4. ID Broker components#

In this chapter the components that make up the ID Broker system are described.

Interaction of components.

Fig. 4.1 Interaction of components#

Service providers use the ID Broker for authentication and to retrieve information about logged in users. School authorities do the actual authentication and send their users data to the ID Broker. The ID Broker system provides interfaces for multi tenant authentication, user data storage and retrieval.

4.1. Modules#

The base for an ID Broker system is the UCS@school platform, on top of which various components implement the required interfaces.

4.1.1. UCS / UCS@school core system#

UCS@school components, like the UCS@school Kelvin REST API, are build on top of UCS’ core components OpenLDAP, Univention Directory Manager (UDM) and the UDM HTTP REST API.

Relevant for the ID Broker system are:

4.1.1.1. LDAP structure#

Schools are represented as OU nodes with containers for users, groups, computers and so on below them.

All school object belong to a single OU, except users. User object are stored inside one of its schools OUs, but have an additional attribute which lists all schools (OUs) they are members of.

Usernames and group names must be unique. Under the hood, names of school groups are prefixed with the OUs name, so the same school groups name can be used by multiple schools.

A regular UCS@school system represents the domain of one school authority with all its schools, users, groups etc. For the multi tenant feature of the ID Broker, the names of objects that must have unique names in LDAP are internally prefixed with the identifier of the tenant or replaced with a UUID.

4.1.1.2. UDM#

Univention Directory Manager (UDM) is a Python library that adds business logic on top of LDAP objects. UDMs features can be used through its Python UDM interface, the UDM command line or the UDM REST API.

The UDM extended attributes feature is used to register additional LDAP attributes required for the ID Broker system. For example the new user attribute brokerID is used to map a UUID to the username of a tenants user. Another attribute will be used to map between service provider specific aliases and the real user account names. All LDAP attributes registered with UDM are accessible as UDM properties in the UDM REST API.

4.1.1.3. UDM REST API#

UCS provides a the UDM REST API which can be used to inspect, modify, create and delete UDM objects via HTTP requests. All UDM modules and their attributes are accessible through it. The UDM REST API converts the types of most attributes from their LDAP string representations to more useful JSON representations. It does not do that for extended attributes though.

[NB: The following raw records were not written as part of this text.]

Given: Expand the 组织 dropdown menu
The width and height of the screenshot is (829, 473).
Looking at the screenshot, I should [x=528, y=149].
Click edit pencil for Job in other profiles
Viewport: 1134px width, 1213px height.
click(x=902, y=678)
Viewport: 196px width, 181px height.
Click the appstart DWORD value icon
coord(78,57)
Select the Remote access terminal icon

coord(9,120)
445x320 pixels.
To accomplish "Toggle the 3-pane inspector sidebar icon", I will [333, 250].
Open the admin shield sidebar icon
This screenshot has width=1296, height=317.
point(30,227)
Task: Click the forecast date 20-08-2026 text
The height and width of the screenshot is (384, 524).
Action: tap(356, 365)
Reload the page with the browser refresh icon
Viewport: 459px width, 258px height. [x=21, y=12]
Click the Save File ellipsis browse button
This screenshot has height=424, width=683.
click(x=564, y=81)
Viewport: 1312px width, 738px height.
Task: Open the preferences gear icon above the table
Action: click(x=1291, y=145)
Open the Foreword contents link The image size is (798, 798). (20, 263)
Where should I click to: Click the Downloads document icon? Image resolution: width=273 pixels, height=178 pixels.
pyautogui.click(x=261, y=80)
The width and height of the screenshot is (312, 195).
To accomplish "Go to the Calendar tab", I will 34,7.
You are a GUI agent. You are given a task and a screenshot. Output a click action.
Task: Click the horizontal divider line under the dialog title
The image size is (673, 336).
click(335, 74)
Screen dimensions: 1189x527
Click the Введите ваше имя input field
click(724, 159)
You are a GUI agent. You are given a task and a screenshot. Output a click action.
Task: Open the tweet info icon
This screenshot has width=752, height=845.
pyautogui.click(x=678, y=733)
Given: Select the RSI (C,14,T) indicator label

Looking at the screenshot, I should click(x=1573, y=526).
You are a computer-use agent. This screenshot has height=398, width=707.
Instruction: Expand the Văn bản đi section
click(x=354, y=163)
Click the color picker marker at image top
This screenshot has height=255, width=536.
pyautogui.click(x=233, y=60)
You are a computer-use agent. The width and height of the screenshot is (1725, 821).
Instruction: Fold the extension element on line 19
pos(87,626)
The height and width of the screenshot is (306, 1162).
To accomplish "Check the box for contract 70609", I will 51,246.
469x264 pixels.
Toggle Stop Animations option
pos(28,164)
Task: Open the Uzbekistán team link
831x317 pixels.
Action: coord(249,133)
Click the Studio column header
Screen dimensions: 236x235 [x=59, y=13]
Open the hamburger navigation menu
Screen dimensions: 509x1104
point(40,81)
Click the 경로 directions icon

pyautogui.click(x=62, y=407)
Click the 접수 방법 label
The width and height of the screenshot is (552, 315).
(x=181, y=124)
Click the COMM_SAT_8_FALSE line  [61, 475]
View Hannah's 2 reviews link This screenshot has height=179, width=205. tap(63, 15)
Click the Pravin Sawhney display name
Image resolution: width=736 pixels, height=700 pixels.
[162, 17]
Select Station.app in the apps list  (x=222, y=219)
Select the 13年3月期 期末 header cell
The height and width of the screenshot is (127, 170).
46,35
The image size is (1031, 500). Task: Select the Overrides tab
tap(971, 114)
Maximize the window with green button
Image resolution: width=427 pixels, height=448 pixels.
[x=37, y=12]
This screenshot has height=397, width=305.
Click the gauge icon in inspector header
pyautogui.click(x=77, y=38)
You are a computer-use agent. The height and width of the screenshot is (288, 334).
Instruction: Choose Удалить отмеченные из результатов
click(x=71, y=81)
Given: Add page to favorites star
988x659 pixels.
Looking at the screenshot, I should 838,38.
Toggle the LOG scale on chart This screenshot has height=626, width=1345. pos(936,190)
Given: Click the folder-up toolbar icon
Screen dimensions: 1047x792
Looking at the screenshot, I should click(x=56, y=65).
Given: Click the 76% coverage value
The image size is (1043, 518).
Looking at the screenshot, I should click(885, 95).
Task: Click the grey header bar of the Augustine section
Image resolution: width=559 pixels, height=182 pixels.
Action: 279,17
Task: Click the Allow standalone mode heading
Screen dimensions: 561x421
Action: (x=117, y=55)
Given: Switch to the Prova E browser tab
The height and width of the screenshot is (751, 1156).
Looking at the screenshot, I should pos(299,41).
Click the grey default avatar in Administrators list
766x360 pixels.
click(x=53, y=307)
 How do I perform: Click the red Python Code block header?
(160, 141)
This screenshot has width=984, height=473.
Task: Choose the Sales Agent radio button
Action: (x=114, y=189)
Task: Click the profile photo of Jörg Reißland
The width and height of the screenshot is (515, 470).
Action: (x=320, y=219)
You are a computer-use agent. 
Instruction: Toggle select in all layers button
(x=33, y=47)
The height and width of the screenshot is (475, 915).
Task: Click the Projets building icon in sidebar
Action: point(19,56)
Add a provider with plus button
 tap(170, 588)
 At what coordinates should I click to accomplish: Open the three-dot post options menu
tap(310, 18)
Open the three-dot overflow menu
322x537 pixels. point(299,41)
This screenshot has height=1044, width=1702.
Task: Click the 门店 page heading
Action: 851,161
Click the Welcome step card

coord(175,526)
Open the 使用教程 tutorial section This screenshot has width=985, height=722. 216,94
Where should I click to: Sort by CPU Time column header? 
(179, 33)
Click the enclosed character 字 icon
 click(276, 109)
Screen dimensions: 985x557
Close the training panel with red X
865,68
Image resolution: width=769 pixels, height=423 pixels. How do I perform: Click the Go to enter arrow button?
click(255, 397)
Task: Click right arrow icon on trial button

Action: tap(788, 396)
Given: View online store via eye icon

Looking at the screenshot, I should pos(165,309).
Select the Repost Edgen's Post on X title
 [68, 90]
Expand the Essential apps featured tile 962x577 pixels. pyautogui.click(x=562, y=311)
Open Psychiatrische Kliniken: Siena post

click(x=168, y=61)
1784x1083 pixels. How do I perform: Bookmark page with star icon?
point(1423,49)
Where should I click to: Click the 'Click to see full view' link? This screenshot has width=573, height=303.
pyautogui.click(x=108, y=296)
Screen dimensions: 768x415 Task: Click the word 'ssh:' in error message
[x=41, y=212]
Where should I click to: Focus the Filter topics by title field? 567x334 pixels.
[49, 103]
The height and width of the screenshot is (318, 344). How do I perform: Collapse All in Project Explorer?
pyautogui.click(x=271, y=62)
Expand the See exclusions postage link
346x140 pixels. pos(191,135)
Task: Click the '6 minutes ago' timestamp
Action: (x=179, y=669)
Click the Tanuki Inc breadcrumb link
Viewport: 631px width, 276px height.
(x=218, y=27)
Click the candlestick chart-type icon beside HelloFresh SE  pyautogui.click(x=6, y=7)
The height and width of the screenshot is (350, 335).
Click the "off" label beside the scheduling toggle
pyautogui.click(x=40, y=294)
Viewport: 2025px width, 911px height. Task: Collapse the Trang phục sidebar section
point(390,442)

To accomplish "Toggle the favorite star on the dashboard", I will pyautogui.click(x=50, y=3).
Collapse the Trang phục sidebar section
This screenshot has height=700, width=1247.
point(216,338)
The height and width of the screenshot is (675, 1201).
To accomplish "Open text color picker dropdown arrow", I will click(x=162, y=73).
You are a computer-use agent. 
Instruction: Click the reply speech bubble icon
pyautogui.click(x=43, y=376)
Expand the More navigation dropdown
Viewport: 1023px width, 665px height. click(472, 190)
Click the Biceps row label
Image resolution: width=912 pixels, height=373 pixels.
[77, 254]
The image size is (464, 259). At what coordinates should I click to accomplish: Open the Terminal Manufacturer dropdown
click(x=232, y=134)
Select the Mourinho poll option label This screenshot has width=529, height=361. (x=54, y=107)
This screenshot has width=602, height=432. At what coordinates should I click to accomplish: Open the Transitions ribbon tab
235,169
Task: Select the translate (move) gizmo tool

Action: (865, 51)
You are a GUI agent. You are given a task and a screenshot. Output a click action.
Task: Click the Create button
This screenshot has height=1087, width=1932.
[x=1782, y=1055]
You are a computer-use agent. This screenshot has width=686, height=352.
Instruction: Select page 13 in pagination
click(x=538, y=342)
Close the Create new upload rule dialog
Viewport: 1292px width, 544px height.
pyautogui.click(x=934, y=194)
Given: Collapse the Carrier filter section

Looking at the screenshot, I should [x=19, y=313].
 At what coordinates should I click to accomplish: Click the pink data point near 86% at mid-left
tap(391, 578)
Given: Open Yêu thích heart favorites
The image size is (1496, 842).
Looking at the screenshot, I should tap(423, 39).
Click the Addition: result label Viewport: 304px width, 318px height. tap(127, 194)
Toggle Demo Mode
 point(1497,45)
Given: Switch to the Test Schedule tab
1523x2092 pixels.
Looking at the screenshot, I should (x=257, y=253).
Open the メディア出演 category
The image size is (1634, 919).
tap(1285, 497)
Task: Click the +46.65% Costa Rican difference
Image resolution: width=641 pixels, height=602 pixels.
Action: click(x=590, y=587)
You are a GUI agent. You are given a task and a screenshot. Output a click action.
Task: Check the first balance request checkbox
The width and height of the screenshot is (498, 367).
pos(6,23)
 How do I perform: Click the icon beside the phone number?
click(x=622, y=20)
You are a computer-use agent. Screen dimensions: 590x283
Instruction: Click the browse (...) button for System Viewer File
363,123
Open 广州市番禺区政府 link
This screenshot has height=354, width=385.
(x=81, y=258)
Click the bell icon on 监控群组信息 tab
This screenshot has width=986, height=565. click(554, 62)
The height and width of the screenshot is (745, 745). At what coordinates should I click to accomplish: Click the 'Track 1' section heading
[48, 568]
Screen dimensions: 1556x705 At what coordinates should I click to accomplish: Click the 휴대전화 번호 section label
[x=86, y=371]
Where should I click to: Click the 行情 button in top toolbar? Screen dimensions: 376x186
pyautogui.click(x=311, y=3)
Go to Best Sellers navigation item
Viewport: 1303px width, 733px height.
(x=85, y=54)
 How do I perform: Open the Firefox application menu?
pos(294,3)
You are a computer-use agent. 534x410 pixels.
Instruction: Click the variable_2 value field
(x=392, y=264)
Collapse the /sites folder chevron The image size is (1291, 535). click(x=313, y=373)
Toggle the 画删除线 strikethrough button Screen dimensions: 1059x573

4.1.1.4. UCS@school Kelvin REST API#

The UCS@school Kelvin REST API provides HTTP endpoints to create and manage UCS@school domain objects like school users, school groups and schools (OUs). The Kelvin REST API internally uses the UCS@school library to add business logic on top of regular UDM user, group and computer objects. The result are for example complex user and server roles and finer grained authorization. To handle UCS@school objects, use the Kelvin REST API and not the UDM REST API, as it will take of data consistency. The Kelvin REST API uses the UDM REST API to communicate with the LDAP database and the Open Policy Agent for authorization.

Kelvin API details.

Fig. 4.2 Kelvin REST API components and connections#

4.1.2. Provisioning API#

Users and groups have to be created in the ID Broker system. Those users originate from the school authority systems. The Provisioning API is a REST API with methods and routes to read, create, update and delete users, school groups and schools.

The UCS@school ID Connector of each school authority uses the Provisioning API to send user and group data to the ID Broker system. Each school authority has an account in the ID Broker that allows it modify only its own objects. All objects managed through such an identity share a common namespace implemented as prefixes for the username / group names / OU names.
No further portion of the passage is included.